The title of this post is a quote from Mark Rasch, a former federal prosecutor with the U.S. Justice Department regarding sentencing guidelines that saw an admitted criminal receive a sentence of time served.. Brian Krebs published an article today concerning the sentencing of admitted criminal Peter “Severa” Levashov. In short, Levashov was sentenced to time served (33 months) on charges of being a “purveyor of malicious and junk email, and the creator of malware strains that infected millions of Microsoft computers globally”. Several of Levashov’s ‘associates’ have been apprehended and face sentencing later this year.

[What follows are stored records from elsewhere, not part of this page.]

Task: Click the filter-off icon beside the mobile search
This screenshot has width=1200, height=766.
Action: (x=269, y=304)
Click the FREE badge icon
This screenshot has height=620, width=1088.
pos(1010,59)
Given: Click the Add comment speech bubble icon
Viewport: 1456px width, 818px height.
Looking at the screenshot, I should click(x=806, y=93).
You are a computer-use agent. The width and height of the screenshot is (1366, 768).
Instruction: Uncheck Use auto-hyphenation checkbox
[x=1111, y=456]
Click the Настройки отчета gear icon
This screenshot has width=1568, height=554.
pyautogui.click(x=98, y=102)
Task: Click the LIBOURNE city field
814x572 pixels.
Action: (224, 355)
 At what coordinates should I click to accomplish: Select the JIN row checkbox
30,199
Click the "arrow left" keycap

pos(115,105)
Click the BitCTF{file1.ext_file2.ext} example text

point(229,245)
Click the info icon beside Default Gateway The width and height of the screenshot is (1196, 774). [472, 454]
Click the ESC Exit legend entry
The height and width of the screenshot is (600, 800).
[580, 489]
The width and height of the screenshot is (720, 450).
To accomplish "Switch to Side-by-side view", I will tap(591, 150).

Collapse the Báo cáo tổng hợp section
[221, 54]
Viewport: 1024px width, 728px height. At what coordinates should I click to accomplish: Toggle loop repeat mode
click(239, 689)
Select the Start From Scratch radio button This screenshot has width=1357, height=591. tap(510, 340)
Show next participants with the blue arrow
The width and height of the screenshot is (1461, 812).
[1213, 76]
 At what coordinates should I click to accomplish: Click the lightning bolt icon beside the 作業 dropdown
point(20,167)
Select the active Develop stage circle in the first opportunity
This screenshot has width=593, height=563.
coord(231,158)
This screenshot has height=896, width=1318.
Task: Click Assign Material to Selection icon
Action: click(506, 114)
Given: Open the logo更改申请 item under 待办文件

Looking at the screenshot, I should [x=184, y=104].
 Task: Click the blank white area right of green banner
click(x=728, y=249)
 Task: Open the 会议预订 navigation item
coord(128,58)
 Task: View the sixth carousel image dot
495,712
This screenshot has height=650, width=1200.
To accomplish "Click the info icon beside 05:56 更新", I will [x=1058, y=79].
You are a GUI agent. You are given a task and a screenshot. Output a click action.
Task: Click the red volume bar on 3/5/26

According to court documents and statements made in court, Tsurkan, his co-defendant Oleg Koshkin, and others (Levashov) operated an online, for-profit service known as Crypt4U via the websites “crypt4u.com,” “crypt4u.net,” “fud.bz,” “fud.re,” as well as a custom FTP service for high-volume processing. The websites promised to render malicious software fully undetectable (FUD) by nearly every major provider of antivirus software. Tsurkan and his co-conspirators claimed that their services could be used for malware such as botnets, remote access trojans (RATs), keyloggers, credential stealers, and cryptocurrency miners.
The Biden administration seems to want to address the “persistent and increasingly sophisticated malicious cyber campaigns that threaten the public sector, the private sector, and ultimately the American people’s security and privacy”. Somehow we need to get the Judiciary thinking and acting on these threats also.